Exercise requirements> Filter the entries that follow, copying every line in which the word "will" appears.

┄┄┄┄┄┄┄┄┄┄┄┄┄┄┄┄┄┄┄┄

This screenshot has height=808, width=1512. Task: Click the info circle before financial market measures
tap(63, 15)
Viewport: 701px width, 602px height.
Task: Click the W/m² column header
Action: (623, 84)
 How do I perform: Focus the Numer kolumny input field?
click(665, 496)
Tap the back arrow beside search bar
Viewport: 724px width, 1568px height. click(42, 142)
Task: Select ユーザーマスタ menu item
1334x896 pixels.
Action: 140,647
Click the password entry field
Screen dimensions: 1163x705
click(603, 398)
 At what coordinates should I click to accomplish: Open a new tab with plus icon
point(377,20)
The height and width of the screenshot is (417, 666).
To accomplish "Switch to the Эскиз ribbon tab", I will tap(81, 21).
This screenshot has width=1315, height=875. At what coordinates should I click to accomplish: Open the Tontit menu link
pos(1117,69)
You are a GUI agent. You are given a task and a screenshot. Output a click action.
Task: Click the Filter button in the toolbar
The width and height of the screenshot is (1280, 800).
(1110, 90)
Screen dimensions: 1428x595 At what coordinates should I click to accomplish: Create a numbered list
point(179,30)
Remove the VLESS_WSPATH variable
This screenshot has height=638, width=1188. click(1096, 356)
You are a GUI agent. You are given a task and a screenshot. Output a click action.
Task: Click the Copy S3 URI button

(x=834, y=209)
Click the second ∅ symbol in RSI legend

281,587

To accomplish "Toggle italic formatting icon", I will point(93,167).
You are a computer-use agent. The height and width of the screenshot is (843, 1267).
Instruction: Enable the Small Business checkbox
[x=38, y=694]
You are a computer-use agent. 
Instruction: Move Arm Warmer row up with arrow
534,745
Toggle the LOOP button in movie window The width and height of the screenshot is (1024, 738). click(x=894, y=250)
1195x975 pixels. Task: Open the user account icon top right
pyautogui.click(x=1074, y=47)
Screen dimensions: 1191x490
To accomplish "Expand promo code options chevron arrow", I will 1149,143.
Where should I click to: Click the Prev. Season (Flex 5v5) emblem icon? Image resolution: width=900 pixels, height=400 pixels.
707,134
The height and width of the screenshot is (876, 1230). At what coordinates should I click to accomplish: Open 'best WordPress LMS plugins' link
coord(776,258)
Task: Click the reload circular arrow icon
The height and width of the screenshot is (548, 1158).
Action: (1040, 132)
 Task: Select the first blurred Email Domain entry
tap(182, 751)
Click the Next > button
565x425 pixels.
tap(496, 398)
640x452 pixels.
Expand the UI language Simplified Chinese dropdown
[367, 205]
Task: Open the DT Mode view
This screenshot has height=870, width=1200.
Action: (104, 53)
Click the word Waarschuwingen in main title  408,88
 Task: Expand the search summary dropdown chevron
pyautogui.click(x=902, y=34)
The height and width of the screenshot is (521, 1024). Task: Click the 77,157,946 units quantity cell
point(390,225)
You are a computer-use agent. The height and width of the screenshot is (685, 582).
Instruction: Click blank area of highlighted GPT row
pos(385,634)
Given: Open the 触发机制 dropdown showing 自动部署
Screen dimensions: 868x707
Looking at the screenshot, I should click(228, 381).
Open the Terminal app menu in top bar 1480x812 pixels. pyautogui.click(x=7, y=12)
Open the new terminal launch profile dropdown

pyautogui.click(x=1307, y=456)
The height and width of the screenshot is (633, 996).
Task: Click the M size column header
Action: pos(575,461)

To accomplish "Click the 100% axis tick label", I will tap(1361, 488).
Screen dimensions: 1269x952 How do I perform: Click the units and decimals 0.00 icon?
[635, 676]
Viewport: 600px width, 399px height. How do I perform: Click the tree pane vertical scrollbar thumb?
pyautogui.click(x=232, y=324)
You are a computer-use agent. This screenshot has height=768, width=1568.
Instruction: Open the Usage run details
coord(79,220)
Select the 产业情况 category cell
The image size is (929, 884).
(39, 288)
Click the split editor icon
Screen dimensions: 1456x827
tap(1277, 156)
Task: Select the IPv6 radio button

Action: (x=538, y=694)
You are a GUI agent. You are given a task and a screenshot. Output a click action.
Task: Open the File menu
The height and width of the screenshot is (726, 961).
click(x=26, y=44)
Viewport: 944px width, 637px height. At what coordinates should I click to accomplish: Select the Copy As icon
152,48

┄┄┄┄┄┄┄┄┄┄┄┄┄┄┄┄┄┄┄┄

Response>
To accomplish "Switch to the Эскиз ribbon tab", I will tap(81, 21).
To accomplish "Toggle italic formatting icon", I will point(93,167).
To accomplish "Expand promo code options chevron arrow", I will 1149,143.
To accomplish "Click the 100% axis tick label", I will tap(1361, 488).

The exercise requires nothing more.